* [TEXTE FOURNI]
────
La terrible oppression des animaux mignons

Depuis hier, un étrange phénomène pullule sur ma timeline Facebook: un nombre important de statuts invite à poster des photos d’animaux mignons pour  » rompre la chaîne des photos des animaux maltraités. » Ce n’est pas la première fois que des statuts dont le but est de rompre avec une chaîne quelconque (indifférence à l’art, au cinéma…) invite les facebookiens à partager des images ayant un lien avec ladite chaîne. Dans l’absolu, il n’y a donc pas à s’émouvoir outre mesure que l’effet de cette mode s’empare aussi des animaux. Mais il y a un problème qui me chagrine, surtout si on le replace dans le contexte.

Le contexte, parlons-en. A moins que vous ne viviez dans une cave, vous avez tous entendu parler de ce fait-divers qui a indigné toute la France (ou presque): un individu sadique, « Farid de la Morlette » de son nom Facebook, s’est amusé à balancer un chaton dans les airs puis contre un mur, le tout en étant filmé et en balançant la vidéo sur Facebook. Il crée le buzz, provoque la colère d’à peu près tout le monde, reçoit des menaces de mort, se fait inculper, se fait rattraper par la justice, et reçoit la peine la plus lourde jamais prononcée en matière de cruauté envers les animaux (soit un an de prison ferme). Oscar, le chaton, est récupéré par la SPA locale, s’en tire avec quelques fractures, se remet doucement de ses blessures. Tout se termine bien me direz-vous.

Or, c’est après ce tollé médiatique que se met à pulluler sur les réseaux sociaux ces statuts qui invitent à  » rompre la chaîne des photos des animaux maltraités » (d’accord, je me répète, mais je n’arrive décidément pas à m’en remettre).

La question que je me pose, c’est, qu’à part la vidéo de ce pauvre Oscar partagée un peu partout, où donc voit-on des images d’animaux maltraités? Car à moins que vous ne traîniez assidûment sur des sites web ayant un lien avec la protection animale, on ne peut pas dire que les réseaux sociaux en général sont un nid à images gores. Moi-même j’ai bien du mal à regarder ce genre de photos (pour tout vous avouer, je n’ai même pas voulu regarder la vidéo de Farid) tant la cruauté envers les animaux me révulse. Quand j’ai regardé le film Earthlings*, j’ai pleuré pendant deux heures. En fait, il n’y a guère que les militants de la cause animale ou des végétariens de tout poil pour s’émouvoir de la cruauté envers TOUS les animaux.
────
Entrées issues d'une collection:
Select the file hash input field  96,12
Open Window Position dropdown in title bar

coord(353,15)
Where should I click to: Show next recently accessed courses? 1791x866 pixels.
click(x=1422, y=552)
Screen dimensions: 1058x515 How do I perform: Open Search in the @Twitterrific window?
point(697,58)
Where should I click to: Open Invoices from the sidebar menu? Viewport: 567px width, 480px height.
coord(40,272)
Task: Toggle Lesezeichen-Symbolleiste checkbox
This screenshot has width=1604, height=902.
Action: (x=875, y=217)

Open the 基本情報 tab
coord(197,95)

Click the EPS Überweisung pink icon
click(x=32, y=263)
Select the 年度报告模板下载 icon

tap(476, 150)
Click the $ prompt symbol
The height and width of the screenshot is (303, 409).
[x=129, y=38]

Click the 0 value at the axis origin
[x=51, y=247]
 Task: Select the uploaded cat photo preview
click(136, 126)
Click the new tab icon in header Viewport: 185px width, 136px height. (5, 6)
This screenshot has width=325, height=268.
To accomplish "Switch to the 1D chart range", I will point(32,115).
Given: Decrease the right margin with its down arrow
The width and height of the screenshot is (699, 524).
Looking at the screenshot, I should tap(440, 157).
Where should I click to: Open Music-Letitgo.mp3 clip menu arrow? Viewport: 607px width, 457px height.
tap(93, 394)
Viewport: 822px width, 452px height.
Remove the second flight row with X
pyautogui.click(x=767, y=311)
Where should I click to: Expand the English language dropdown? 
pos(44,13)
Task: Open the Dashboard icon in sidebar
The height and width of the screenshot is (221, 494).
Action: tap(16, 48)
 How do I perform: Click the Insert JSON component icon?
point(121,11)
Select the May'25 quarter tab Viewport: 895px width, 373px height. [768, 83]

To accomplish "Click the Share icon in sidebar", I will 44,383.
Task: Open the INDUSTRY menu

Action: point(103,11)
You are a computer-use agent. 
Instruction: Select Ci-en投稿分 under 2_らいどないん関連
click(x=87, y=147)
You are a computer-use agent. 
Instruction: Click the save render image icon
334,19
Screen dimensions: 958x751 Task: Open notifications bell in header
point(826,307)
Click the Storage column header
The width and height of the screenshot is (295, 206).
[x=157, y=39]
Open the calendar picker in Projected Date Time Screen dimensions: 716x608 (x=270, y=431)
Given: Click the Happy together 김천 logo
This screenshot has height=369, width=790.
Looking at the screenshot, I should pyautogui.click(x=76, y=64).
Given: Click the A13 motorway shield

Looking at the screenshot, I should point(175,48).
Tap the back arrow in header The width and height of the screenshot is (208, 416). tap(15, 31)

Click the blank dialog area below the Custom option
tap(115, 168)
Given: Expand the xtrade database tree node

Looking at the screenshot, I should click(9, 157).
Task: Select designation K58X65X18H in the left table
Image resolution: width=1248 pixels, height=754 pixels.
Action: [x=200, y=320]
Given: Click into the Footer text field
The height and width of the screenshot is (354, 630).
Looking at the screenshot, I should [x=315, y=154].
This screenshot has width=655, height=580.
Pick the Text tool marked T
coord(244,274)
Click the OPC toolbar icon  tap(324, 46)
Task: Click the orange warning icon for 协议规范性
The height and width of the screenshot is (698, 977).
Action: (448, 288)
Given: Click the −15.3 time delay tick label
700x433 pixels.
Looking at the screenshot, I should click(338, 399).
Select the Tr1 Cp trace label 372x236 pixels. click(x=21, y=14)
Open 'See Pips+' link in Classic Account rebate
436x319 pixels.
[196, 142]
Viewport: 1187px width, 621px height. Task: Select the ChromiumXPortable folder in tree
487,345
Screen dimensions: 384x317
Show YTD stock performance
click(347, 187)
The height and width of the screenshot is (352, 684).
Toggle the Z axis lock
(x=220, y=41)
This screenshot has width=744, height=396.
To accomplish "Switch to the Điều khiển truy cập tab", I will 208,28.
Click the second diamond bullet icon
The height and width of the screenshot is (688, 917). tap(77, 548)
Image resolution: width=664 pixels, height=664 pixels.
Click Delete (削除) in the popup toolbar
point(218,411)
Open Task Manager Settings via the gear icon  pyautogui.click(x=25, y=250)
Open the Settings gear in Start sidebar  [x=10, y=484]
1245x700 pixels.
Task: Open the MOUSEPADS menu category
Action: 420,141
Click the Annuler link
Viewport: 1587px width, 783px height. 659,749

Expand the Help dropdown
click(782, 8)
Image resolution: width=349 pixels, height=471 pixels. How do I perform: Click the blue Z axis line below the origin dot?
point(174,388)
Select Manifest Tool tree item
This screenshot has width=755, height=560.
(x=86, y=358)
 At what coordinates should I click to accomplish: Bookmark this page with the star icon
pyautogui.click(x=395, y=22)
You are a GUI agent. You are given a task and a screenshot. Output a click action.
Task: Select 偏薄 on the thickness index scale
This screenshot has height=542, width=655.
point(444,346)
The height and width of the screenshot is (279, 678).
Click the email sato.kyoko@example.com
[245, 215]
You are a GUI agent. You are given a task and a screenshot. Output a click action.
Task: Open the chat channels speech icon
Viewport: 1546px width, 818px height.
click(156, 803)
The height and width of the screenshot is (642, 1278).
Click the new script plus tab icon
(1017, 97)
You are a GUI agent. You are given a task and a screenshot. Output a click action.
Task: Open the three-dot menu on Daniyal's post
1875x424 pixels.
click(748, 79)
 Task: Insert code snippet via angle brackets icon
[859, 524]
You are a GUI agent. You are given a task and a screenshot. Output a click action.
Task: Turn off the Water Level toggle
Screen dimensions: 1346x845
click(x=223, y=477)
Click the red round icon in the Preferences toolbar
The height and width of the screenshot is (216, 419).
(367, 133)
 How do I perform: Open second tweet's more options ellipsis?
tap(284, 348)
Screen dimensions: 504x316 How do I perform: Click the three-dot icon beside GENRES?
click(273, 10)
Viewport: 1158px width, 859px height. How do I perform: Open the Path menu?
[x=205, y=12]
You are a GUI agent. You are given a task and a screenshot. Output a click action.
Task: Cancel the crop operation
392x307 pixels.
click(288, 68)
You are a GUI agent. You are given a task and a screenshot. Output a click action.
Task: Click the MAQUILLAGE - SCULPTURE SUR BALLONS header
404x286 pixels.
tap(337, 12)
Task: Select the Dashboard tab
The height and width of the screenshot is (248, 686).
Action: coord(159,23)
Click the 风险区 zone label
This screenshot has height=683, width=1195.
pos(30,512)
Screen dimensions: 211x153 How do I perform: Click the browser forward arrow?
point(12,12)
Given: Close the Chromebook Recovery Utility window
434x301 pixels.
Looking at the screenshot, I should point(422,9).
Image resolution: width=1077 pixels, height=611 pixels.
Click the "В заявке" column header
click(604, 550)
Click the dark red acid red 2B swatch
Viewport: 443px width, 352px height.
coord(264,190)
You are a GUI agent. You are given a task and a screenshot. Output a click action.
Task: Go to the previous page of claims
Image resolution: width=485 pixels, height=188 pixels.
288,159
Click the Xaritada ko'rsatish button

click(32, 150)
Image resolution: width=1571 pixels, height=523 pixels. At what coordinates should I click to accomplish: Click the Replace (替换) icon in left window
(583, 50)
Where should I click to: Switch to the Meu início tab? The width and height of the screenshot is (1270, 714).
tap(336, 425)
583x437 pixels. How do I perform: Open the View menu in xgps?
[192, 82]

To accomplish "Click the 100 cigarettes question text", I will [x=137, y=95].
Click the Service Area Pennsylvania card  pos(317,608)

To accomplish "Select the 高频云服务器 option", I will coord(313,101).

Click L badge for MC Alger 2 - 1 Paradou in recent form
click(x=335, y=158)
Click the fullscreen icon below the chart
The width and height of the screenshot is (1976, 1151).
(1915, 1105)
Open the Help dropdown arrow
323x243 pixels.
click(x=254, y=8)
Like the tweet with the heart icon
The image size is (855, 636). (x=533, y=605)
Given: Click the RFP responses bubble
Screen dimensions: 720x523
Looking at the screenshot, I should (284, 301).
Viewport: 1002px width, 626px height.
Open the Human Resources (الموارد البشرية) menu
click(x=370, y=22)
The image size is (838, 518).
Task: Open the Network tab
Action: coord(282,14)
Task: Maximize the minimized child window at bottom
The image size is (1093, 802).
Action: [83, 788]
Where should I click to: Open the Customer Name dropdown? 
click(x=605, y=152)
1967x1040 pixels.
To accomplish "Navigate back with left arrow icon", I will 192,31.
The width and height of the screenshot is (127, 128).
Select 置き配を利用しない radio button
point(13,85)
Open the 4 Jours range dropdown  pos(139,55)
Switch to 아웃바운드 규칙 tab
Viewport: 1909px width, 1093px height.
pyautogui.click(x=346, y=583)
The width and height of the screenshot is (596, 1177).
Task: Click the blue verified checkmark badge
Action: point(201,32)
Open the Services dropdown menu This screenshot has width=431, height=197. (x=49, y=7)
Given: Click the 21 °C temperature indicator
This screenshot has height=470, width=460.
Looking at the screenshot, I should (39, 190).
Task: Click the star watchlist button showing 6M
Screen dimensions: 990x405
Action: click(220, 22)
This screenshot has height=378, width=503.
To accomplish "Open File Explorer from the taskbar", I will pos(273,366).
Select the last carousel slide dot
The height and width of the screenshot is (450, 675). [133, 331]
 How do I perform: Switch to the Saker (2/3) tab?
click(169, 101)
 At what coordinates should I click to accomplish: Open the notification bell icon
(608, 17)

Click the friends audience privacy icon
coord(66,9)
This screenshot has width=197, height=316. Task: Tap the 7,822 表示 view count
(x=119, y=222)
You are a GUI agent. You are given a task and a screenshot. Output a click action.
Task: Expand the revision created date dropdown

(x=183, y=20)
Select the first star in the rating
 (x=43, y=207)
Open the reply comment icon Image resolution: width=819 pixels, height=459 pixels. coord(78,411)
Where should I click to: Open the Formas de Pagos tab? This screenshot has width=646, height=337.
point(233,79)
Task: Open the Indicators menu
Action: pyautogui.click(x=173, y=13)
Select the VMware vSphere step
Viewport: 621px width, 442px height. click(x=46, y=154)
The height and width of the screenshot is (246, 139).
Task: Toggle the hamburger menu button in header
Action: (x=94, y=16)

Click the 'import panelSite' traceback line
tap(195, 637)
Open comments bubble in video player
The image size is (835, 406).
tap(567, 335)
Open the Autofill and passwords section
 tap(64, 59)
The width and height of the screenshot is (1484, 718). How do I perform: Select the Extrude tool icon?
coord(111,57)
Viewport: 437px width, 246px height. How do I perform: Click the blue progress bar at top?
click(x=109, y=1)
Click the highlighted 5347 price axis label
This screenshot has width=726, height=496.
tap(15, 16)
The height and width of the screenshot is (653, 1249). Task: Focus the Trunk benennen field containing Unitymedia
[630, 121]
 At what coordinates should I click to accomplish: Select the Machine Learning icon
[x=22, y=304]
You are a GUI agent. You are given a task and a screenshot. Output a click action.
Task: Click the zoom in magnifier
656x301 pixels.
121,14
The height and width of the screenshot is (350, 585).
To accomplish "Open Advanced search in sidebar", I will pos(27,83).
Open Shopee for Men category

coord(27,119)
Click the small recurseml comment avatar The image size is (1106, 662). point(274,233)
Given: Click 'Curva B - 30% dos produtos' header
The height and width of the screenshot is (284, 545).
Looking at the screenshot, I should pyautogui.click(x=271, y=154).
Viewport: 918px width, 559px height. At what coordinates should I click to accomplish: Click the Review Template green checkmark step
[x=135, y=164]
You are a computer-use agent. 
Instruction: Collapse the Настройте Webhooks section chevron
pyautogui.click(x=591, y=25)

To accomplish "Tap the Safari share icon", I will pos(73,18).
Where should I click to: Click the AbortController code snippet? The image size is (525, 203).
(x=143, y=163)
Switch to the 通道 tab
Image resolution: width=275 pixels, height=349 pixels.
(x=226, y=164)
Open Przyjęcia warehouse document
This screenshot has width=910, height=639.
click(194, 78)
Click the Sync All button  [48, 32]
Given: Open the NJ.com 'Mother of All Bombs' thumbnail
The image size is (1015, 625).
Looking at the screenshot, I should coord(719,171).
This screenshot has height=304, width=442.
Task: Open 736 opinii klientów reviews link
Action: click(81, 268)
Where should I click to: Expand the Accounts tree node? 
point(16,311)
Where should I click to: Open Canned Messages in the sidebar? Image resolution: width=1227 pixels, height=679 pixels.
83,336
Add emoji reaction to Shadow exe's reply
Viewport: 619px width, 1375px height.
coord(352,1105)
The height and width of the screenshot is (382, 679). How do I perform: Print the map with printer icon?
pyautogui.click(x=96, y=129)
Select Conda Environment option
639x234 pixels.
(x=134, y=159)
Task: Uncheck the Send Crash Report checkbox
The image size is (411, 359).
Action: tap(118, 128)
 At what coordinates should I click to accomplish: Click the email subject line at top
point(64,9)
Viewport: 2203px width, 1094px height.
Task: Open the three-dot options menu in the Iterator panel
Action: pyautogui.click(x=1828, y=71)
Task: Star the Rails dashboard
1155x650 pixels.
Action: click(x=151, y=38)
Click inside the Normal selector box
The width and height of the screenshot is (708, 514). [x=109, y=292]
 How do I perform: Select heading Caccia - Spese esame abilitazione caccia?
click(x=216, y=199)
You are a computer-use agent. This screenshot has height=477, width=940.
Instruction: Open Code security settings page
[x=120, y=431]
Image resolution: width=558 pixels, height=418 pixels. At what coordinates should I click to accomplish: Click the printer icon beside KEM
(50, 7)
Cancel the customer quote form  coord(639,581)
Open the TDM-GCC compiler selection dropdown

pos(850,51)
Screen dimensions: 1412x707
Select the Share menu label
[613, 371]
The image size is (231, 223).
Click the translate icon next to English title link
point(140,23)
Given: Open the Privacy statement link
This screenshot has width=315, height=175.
────
* [TRAVAIL À RÉALISER]
[1] Dans les entrées, décale de 144 chaque coordonnée de la ligne contenant « Screen dimensions: 384x317 » jusqu'à la ligne contenant « (x=220, y=41) », puis réécris ces lignes en entier.
[2] Poursuis le billet sur les photos d'animaux mignons à partir de l'endroit où il s'arrête.
Le billet et les entrées proviennent de sources différentes.

* [RÉSULTATS PAR TÂCHE]
[1]
Screen dimensions: 384x317
Show YTD stock performance
click(491, 331)
The height and width of the screenshot is (352, 684).
Toggle the Z axis lock
(x=364, y=185)

[2]
Car ce qui me gêne le plus, avec ce partage de photos d’animaux mignons, c’est qu’on touche du doigt un des fondements de notre société, qui est le spécisme. Le spécisme, mot relativement récent pour désigner un concept vieux depuis au moins l’antiquité, « désigne la discrimination fondée sur le critère de l’espèce » (définition Wikipédia). Cela signifie, en clair, qu’il y a des espèces plus importantes que d’autres. Cela signifie aussi que l’humain est considéré comme supérieur et que cela lui donne à peu près tous les droits. Outre le fait que cette dernière affirmation est fausse (si l’humain disparaissait de la surface de la Terre, celle-ci n’en aurait pas grand-chose à secouer. Supprimez par contre les abeilles, et c’est la mort programmée de toute forme de vie.), elle sert de justification à bon nombre de nos comportements, parmi lesquels manger de la chair animale trône en première place.

Mais attention! pas n’importe quelle chair animale ! Le spécisme est là pour nous dire quelles espèces aimer et chérir, et quelles espèces tuer et manger. Les premières ont bien de la chance, là où les deuxièmes n’avaient qu’à êtres mignonnes pour espérer le salut.

Un chat, c’est mignon. Un chien, aussi (je suis assez dubitative face à ce fait mais bon cela n’engage que moi). Les lapins, tant qu’ils sont nains, aussi. Ils auront donc droit à nos soins, à notre amour, à ce que leur souffrance nous indigne. Jamais nous ne mangerons de leur chair, car nous avons un rapport privilégié avec eux.

Par contre, un cochon, surtout adulte, c’est gros, c’est moche, c’est con (ah bon?). Une vache, c’est pas mignon. Une poule c’est con. Un poisson ça pue, et c’est doublement moche. On peut donc les asservir, les tuer, les manger. On peut leur donner des coups de pied si ça nous chante, on peut les castrer à vif, leur couper le bec, les ailes, les queues, on peut les laisser crever la gueule ouverte, on peut les tuer par milliards. On peut, ce n’est que du bétail.

Un chat peut ressentir de la souffrance et en cela, il mérite notre protection.

Une poule peut ressentir de la souffrance et en cela, elle n’aura que notre mépris.

Donc excusez-moi de ne pas partager de photos d’animaux mignons pour rompre la chaîne d’animaux maltraités. Car être mignon n’est pas un critère valide pour mériter de vivre.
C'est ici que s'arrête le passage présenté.